_Problem to work on_
Reproduce the listing below, substituting "listed word" for every occurrence of "specified word" and keeping everything else unchanged.

_Given records_

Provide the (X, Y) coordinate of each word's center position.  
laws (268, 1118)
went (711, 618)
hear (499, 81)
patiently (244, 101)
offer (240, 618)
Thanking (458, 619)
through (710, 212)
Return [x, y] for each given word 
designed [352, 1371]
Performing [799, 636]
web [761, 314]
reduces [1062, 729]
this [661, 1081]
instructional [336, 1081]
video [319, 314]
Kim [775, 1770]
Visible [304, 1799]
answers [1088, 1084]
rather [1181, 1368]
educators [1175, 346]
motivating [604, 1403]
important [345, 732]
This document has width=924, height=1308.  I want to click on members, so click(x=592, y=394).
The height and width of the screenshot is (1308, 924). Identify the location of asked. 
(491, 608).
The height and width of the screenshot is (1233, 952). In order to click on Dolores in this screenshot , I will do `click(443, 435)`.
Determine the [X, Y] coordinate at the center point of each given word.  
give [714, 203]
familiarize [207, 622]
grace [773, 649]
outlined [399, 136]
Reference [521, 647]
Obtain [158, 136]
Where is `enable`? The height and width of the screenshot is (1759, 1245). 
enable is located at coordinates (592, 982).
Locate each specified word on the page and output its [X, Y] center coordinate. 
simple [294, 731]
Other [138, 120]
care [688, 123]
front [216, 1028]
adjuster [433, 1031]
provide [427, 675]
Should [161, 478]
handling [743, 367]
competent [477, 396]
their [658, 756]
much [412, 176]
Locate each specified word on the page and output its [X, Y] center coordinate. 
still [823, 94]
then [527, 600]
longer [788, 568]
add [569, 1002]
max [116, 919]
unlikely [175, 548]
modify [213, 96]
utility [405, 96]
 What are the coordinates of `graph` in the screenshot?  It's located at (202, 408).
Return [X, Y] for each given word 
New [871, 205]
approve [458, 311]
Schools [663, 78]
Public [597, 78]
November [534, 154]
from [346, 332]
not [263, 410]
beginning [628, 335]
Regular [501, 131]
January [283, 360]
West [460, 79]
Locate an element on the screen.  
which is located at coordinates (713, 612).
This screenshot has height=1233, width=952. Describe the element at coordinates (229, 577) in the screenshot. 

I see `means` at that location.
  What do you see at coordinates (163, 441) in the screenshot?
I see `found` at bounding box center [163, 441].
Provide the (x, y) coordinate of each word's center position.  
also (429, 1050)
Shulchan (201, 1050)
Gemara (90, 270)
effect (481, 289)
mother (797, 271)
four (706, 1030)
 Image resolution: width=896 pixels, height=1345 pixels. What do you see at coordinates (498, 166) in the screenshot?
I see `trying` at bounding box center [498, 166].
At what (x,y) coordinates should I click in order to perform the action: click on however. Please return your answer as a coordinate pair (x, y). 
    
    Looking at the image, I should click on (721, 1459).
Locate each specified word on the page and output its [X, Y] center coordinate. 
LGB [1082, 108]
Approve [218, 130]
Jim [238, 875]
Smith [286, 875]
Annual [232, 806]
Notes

_Task output_
Provide the (X, Y) coordinate of each word's center position.  
laws (268, 1118)
went (711, 618)
hear (499, 81)
patiently (244, 101)
offer (240, 618)
Thanking (458, 619)
through (710, 212)
Return [x, y] for each given word 
designed [352, 1371]
Performing [799, 636]
web [761, 314]
reduces [1062, 729]
this [661, 1081]
instructional [336, 1081]
video [319, 314]
Kim [775, 1770]
Visible [304, 1799]
answers [1088, 1084]
rather [1181, 1368]
educators [1175, 346]
motivating [604, 1403]
important [345, 732]
This document has width=924, height=1308.  I want to click on members, so click(x=592, y=394).
The height and width of the screenshot is (1308, 924). Identify the location of asked. 
(491, 608).
The height and width of the screenshot is (1233, 952). In order to click on Dolores in this screenshot , I will do `click(443, 435)`.
Determine the [X, Y] coordinate at the center point of each given word.  
give [714, 203]
familiarize [207, 622]
grace [773, 649]
outlined [399, 136]
Reference [521, 647]
Obtain [158, 136]
Where is `enable`? The height and width of the screenshot is (1759, 1245). 
enable is located at coordinates (592, 982).
Locate each listed word on the page and output its [X, Y] center coordinate. 
simple [294, 731]
Other [138, 120]
care [688, 123]
front [216, 1028]
adjuster [433, 1031]
provide [427, 675]
Should [161, 478]
handling [743, 367]
competent [477, 396]
their [658, 756]
much [412, 176]
Locate each listed word on the page and output its [X, Y] center coordinate. 
still [823, 94]
then [527, 600]
longer [788, 568]
add [569, 1002]
max [116, 919]
unlikely [175, 548]
modify [213, 96]
utility [405, 96]
 What are the coordinates of `graph` in the screenshot?  It's located at (202, 408).
Return [X, Y] for each given word 
New [871, 205]
approve [458, 311]
Schools [663, 78]
Public [597, 78]
November [534, 154]
from [346, 332]
not [263, 410]
beginning [628, 335]
Regular [501, 131]
January [283, 360]
West [460, 79]
Locate an element on the screen.  
which is located at coordinates (713, 612).
This screenshot has height=1233, width=952. Describe the element at coordinates (229, 577) in the screenshot. 

I see `means` at that location.
  What do you see at coordinates (163, 441) in the screenshot?
I see `found` at bounding box center [163, 441].
Provide the (x, y) coordinate of each word's center position.  
also (429, 1050)
Shulchan (201, 1050)
Gemara (90, 270)
effect (481, 289)
mother (797, 271)
four (706, 1030)
 Image resolution: width=896 pixels, height=1345 pixels. What do you see at coordinates (498, 166) in the screenshot?
I see `trying` at bounding box center [498, 166].
At what (x,y) coordinates should I click in order to perform the action: click on however. Please return your answer as a coordinate pair (x, y). 
    
    Looking at the image, I should click on (721, 1459).
Locate each listed word on the page and output its [X, Y] center coordinate. 
LGB [1082, 108]
Approve [218, 130]
Jim [238, 875]
Smith [286, 875]
Annual [232, 806]
Notes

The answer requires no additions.